Asian markets slipped Wednesday following a soft lead from Wall Street, while focus turns to the US where Joe Biden is expected to unveil his latest multi-trillion-dollar recovery plan for the world’s top economy.
While regional equities have enjoyed a run of buying this week thanks to optimism about the global economic recovery and vaccinations, trading floors continue to be worried by fears that rebound will stoke inflation and in turn force central banks to hike interest rates.
The issue has now reached a point where dealers are spooked by good news, with the possibility of more government spending forcing benchmark 10-year US Treasury yields — a gauge of future borrowing costs — to almost double since the turn of the year.
Eyes will be on yields later in the day when Biden is due to announce an infrastructure programme that some reports say could run as high as $4 trillion, which would require more borrowing and likely tax hikes.

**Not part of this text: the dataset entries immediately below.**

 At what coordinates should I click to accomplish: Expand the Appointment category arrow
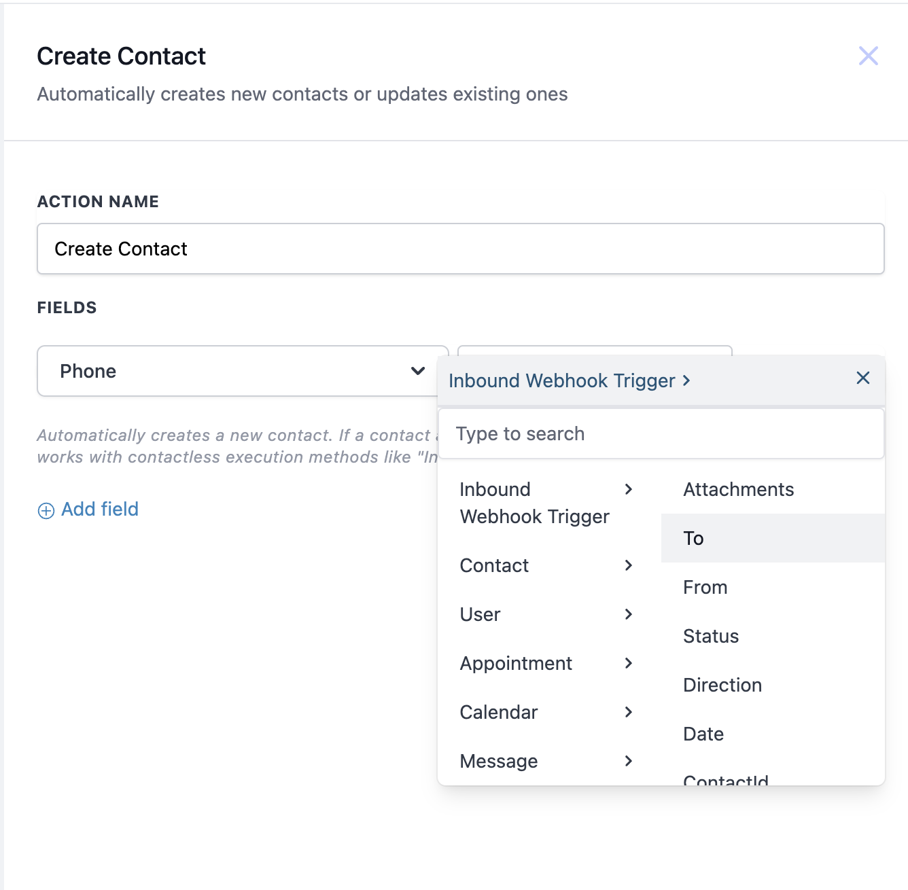[x=628, y=663]
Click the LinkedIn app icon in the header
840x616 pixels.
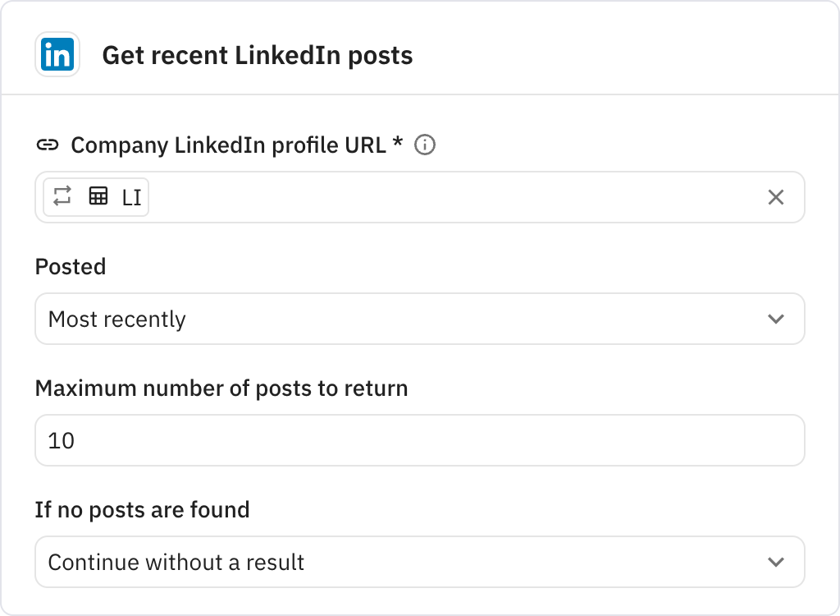click(x=55, y=55)
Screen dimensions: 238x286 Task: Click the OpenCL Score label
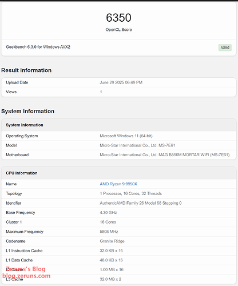pos(118,30)
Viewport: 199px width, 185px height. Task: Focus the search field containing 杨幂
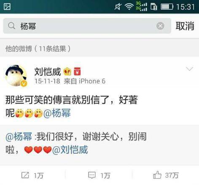(x=87, y=26)
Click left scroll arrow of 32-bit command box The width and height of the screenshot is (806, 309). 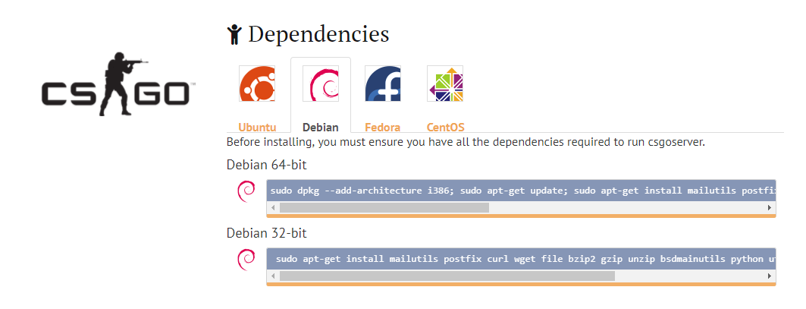click(x=273, y=276)
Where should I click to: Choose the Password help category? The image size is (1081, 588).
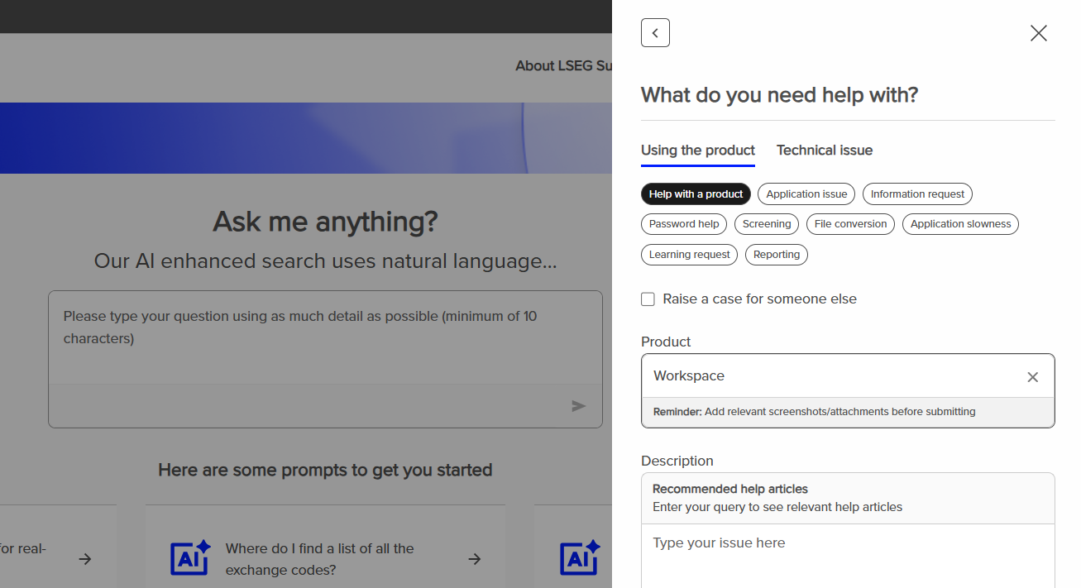(684, 224)
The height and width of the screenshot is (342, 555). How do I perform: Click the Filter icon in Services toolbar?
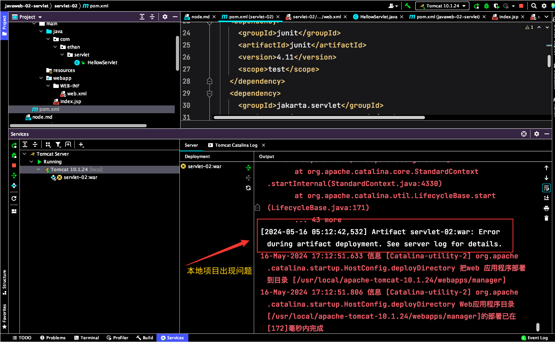(x=58, y=145)
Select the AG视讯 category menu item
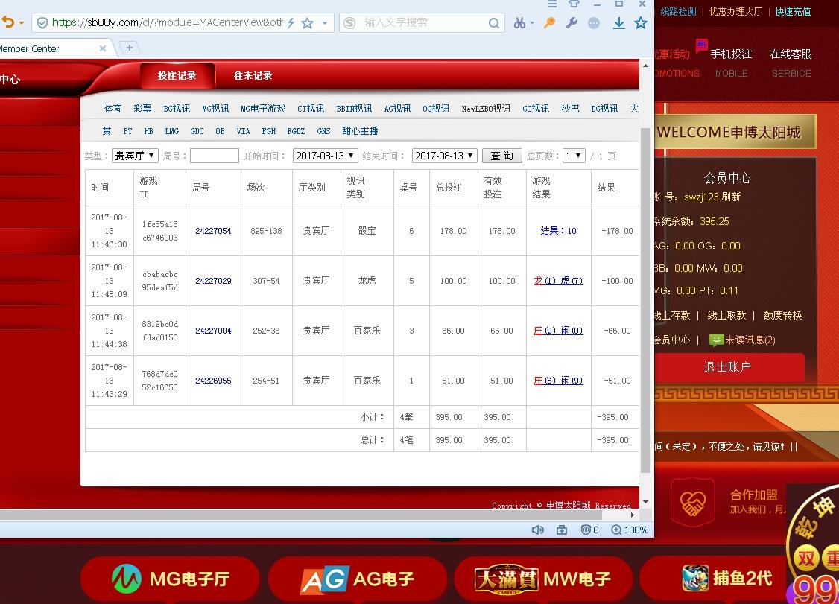Image resolution: width=839 pixels, height=604 pixels. point(397,108)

Axi strategist Stephen Innes also pointed to data Wednesday showing China’s factory activity in March grew much more than expected, reinforcing the view that the Asian powerhouse is well on the road to recovery.

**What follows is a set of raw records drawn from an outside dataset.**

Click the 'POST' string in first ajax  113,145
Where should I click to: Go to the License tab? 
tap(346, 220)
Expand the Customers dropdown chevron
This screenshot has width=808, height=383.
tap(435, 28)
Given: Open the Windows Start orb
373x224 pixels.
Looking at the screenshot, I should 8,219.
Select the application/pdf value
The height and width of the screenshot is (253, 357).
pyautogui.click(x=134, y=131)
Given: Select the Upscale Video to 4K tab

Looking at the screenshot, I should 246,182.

“One would normally expect risk assets to find some legs as China economic data remains steady with the non-manufacturing PMI data exceeding,” he said in a note.

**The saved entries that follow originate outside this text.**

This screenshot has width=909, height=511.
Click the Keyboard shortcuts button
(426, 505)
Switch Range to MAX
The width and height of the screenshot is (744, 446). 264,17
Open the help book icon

“But we are in such an odd policy paradox right now, globally. Stronger data in China feeds into the (People’s Bank of China) normalising mantra, while robust data in the States directly leads to higher yields because data beats flame the fires of inflation.
“You are damned if you do, and you are damned if you don’t, so chose your stocks wisely.”
Hong Kong and Shanghai were both lower, while Tokyo was also dragged by financials after it emerged Mitsubishi UFJ Financial was among the lenders to take a hit from the collapse at Wall Street fund Archegos.
There were also losses in Singapore, Taipei, Manila and Jakarta, but Sydney, Seoul and Wellington rose.
The dollar held gains at a one-year high against the yen as the expected surge in economic growth sees money move out of the safe-haven Japanese unit.
Markets strategist Louis Navellier said markets were growing increasingly fearful that the record low rates and ultra-loose monetary policies that have helped fan a year-long rally were nearing an end.
“Because investors have been so well rewarded in a low-growth, low-rate, low-inflation economy for so long, the notion of this paradigm undergoing such a seismic shift in such a short period has caught much of the investing world flat-footed,” he said.
Markets are also gearing for the release of key US jobs data, which will provide a guide to the state of the economy.
Atlanta Fed President Raphael Bostic said he expected the forecast recovery could mean that the addition of “a million jobs a month could become the standard through the summer”.